WRITTEN REQUEST A :: Convert the records, starting with the line containing "The image size is (1453, 840)." and continuing through the line containing "Image resolution: width=860", into a JSON list of strings with one string per line, omitting blank lines.

Andrea Walsh, ‘Untitled’, bone china and float glass, 2003.

[enlarge]
Andrea Walsh, ‘Untitled’, bone china and float glass, 2003.

Pentagon Business Centre, Glasgow
29 September – 31 October

'Contra-flow' is an exhibition created by the group 5 Sited +, a core of site-specific artists and invited members. It sets out to explore the environment of the Pentagon building and its positioning within the city.

The most memorable works are those which investigate the awkward coupling of those uncomfortable bedfellows – commerce and art. Keith Ashford's work alludes to artificial intelligence, cross-referenced with methods of scientific classification and crude homemade machines. Jacqueline Gunn uses Scalextrics to mimic the nearby motorway traffic, creating probably the most refreshing aspect of the exhibition, when art and leisure collide during a lunchtime Scalextric challenge. Lynn Cox, a partially-sighted artist makes light drawings that convey a sense of movement, encouraging the viewer to re-engage with the act of looking.

WRITTEN REQUEST B :: According to the exhibition review, what does Jacqueline Gunn use to mimic the nearby motorway traffic?

SUPPLIED MATERIAL ::
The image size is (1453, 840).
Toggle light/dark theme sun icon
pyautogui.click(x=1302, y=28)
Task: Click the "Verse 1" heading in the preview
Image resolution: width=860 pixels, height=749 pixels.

--

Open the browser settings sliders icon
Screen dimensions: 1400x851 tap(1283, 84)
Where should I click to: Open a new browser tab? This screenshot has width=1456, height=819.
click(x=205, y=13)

---

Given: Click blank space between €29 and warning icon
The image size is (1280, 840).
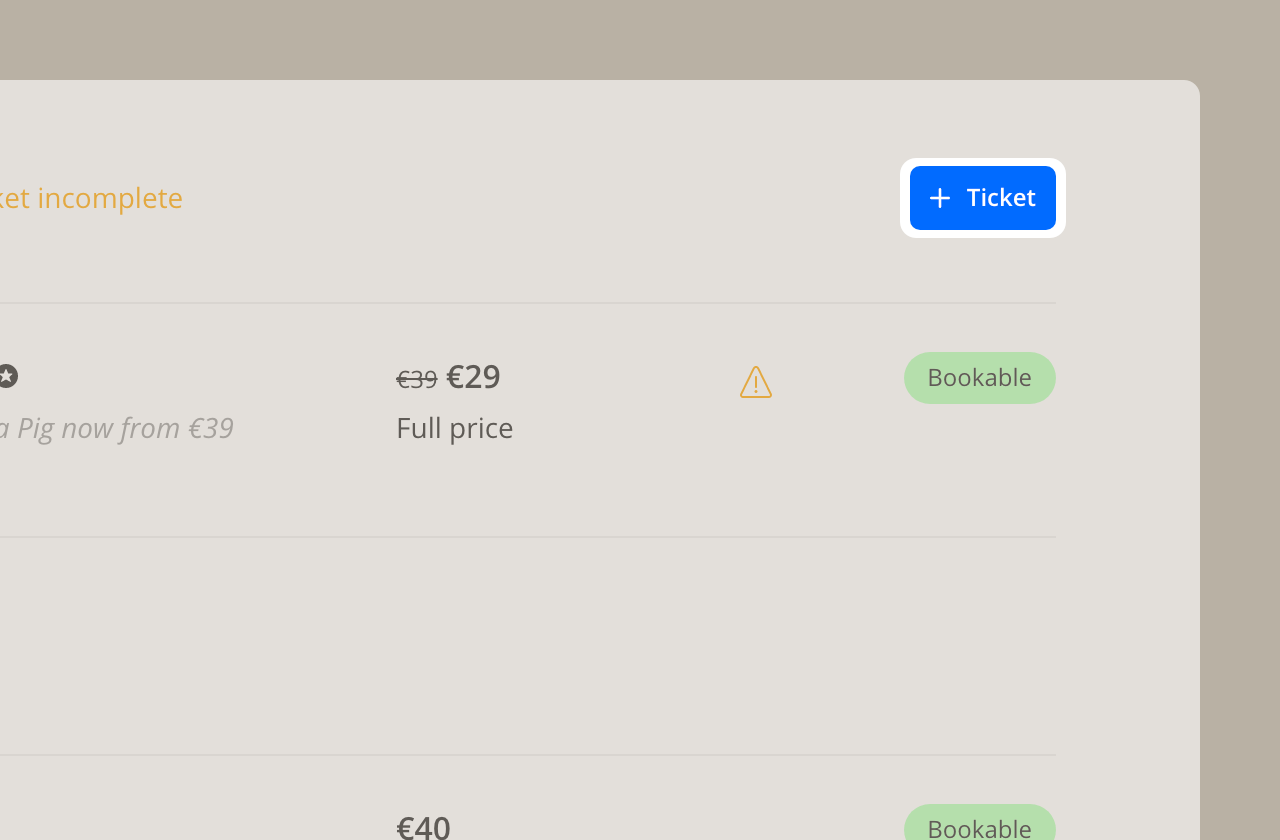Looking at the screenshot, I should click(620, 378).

EXERCISE SOLUTION A ::
[
  "The image size is (1453, 840).",
  "Toggle light/dark theme sun icon",
  "pyautogui.click(x=1302, y=28)",
  "Task: Click the \"Verse 1\" heading in the preview",
  "Image resolution: width=860 pixels, height=749 pixels."
]

EXERCISE SOLUTION B :: Scalextrics